(Stored data entries)
--------

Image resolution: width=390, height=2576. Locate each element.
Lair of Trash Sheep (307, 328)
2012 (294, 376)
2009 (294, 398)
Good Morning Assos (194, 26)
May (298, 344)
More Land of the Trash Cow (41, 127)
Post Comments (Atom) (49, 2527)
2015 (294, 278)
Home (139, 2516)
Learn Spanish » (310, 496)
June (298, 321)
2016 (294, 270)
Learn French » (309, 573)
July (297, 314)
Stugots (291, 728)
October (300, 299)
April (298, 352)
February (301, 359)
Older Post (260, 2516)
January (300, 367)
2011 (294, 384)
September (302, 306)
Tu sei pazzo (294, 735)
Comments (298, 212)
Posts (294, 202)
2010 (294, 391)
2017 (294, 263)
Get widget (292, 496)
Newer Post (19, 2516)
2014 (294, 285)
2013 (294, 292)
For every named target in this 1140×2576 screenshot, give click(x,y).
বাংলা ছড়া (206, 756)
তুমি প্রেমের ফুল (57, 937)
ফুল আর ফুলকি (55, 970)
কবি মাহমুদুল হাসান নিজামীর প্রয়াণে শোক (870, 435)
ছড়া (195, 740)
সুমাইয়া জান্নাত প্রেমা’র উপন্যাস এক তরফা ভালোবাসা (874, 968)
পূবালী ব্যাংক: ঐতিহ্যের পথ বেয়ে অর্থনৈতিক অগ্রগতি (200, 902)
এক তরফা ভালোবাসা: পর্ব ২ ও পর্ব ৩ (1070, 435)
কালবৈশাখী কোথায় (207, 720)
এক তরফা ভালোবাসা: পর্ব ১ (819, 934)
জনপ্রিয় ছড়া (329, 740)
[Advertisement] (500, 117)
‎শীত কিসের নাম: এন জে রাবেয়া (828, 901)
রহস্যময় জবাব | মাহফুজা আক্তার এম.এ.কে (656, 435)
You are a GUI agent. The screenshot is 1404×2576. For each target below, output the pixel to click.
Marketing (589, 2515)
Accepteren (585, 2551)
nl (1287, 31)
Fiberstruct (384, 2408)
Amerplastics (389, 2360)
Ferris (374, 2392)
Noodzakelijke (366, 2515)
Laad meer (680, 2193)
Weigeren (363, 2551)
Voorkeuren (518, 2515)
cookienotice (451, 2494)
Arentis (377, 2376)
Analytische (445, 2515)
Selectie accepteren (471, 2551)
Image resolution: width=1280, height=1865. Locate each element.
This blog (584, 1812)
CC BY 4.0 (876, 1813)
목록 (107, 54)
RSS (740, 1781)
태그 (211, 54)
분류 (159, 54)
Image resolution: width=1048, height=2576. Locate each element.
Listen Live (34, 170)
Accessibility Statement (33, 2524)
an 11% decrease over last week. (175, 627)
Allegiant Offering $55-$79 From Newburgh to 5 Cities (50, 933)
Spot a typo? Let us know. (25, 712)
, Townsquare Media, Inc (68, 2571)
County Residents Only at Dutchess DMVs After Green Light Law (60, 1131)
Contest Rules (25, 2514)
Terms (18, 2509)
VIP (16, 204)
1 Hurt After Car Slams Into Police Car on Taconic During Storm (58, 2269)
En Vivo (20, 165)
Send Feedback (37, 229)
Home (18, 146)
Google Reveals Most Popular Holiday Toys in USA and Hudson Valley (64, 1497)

--------

» **PROBLEM TO SOLVE**:
In your answer, repeat each of the records exactly.

» **OUTPUT**:
Image resolution: width=390, height=2576. Locate each element.
Lair of Trash Sheep (307, 328)
2012 (294, 376)
2009 (294, 398)
Good Morning Assos (194, 26)
May (298, 344)
More Land of the Trash Cow (41, 127)
Post Comments (Atom) (49, 2527)
2015 (294, 278)
Home (139, 2516)
Learn Spanish » (310, 496)
June (298, 321)
2016 (294, 270)
Learn French » (309, 573)
July (297, 314)
Stugots (291, 728)
October (300, 299)
April (298, 352)
February (301, 359)
Older Post (260, 2516)
January (300, 367)
2011 (294, 384)
September (302, 306)
Tu sei pazzo (294, 735)
Comments (298, 212)
Posts (294, 202)
2010 (294, 391)
2017 (294, 263)
Get widget (292, 496)
Newer Post (19, 2516)
2014 (294, 285)
2013 (294, 292)
For every named target in this 1140×2576 screenshot, give click(x,y).
বাংলা ছড়া (206, 756)
তুমি প্রেমের ফুল (57, 937)
ফুল আর ফুলকি (55, 970)
কবি মাহমুদুল হাসান নিজামীর প্রয়াণে শোক (870, 435)
ছড়া (195, 740)
সুমাইয়া জান্নাত প্রেমা’র উপন্যাস এক তরফা ভালোবাসা (874, 968)
পূবালী ব্যাংক: ঐতিহ্যের পথ বেয়ে অর্থনৈতিক অগ্রগতি (200, 902)
এক তরফা ভালোবাসা: পর্ব ২ ও পর্ব ৩ (1070, 435)
কালবৈশাখী কোথায় (207, 720)
এক তরফা ভালোবাসা: পর্ব ১ (819, 934)
জনপ্রিয় ছড়া (329, 740)
[Advertisement] (500, 117)
‎শীত কিসের নাম: এন জে রাবেয়া (828, 901)
রহস্যময় জবাব | মাহফুজা আক্তার এম.এ.কে (656, 435)
You are a GUI agent. The screenshot is 1404×2576. For each target below, output the pixel to click.
Marketing (589, 2515)
Accepteren (585, 2551)
nl (1287, 31)
Fiberstruct (384, 2408)
Amerplastics (389, 2360)
Ferris (374, 2392)
Noodzakelijke (366, 2515)
Laad meer (680, 2193)
Weigeren (363, 2551)
Voorkeuren (518, 2515)
cookienotice (451, 2494)
Arentis (377, 2376)
Analytische (445, 2515)
Selectie accepteren (471, 2551)
Image resolution: width=1280, height=1865. Locate each element.
This blog (584, 1812)
CC BY 4.0 (876, 1813)
목록 (107, 54)
RSS (740, 1781)
태그 (211, 54)
분류 (159, 54)
Image resolution: width=1048, height=2576. Locate each element.
Listen Live (34, 170)
Accessibility Statement (33, 2524)
an 11% decrease over last week. (175, 627)
Allegiant Offering $55-$79 From Newburgh to 5 Cities (50, 933)
Spot a typo? Let us know. (25, 712)
, Townsquare Media, Inc (68, 2571)
County Residents Only at Dutchess DMVs After Green Light Law (60, 1131)
Contest Rules (25, 2514)
Terms (18, 2509)
VIP (16, 204)
1 Hurt After Car Slams Into Police Car on Taconic During Storm (58, 2269)
En Vivo (20, 165)
Send Feedback (37, 229)
Home (18, 146)
Google Reveals Most Popular Holiday Toys in USA and Hudson Valley (64, 1497)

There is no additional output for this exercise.